Deiss Joseph · Bundesrat · 2004-10-06
Deiss Joseph · Bundesrat · Freiburg · 2004-10-06
Wortprotokoll
La castration chirurgicale des porcelets est effectivement un problème qui préoccupe beaucoup la population. Et là encore, en vue de [PAGE 612] pouvoir apporter une réponse à cette question, le Conseil fédéral soutient la solution telle qu'elle est proposée maintenant par la commission à l'article 42a.

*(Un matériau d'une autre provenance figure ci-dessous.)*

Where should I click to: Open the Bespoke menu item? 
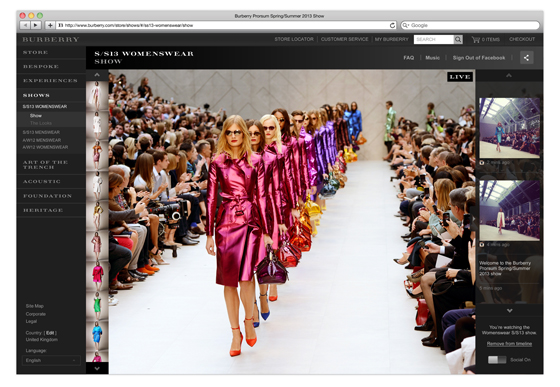click(41, 66)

On vous l'a rappelé, c'est une intervention qui est pratiquée un très grand nombre de fois - 1,5 million de fois par année - et il n'est pas possible aujourd'hui d'utiliser des méthodes par anesthésie ou semblables. L'Office vétérinaire fédéral soutient depuis des années des recherches qui sont menées dans le domaine en vue de trouver des solutions praticables. Suisseporcs, on vient de l'entendre, soutient également ces recherches et est même d'accord maintenant avec l'imposition d'une limite dans le temps pour parvenir à une solution. A l'étranger, il n'y a pas non plus de solution qui existe pour l'instant. La Norvège est, je crois, le seul pays qui ait une disposition interdisant cette pratique sans avoir, jusqu'à ce jour, trouvé une solution pour faire entrer dans la pratique cette interdiction. D'autres pays, comme l'Espagne et la Grande-Bretagne, procèdent souvent à l'abattage avant que les effets néfastes sur la viande puissent se produire.
Ce qui nous est proposé maintenant est une interdiction de la pratique de la castration chirurgicale des porcelets à partir du 1er janvier 2009 et la possibilité donnée au Conseil fédéral de prolonger ce délai de deux ans. Je pense que cette disposition est raisonnable. Il est bien, comme je l'ai dit, que nous fixions une date et que nous tenions compte des difficultés encore existantes pour trouver une solution qui soit praticable, c'est-à-dire qui puisse aussi être appliquée par les éleveurs.
Par conséquent, je vous invite à soutenir la proposition de la commission.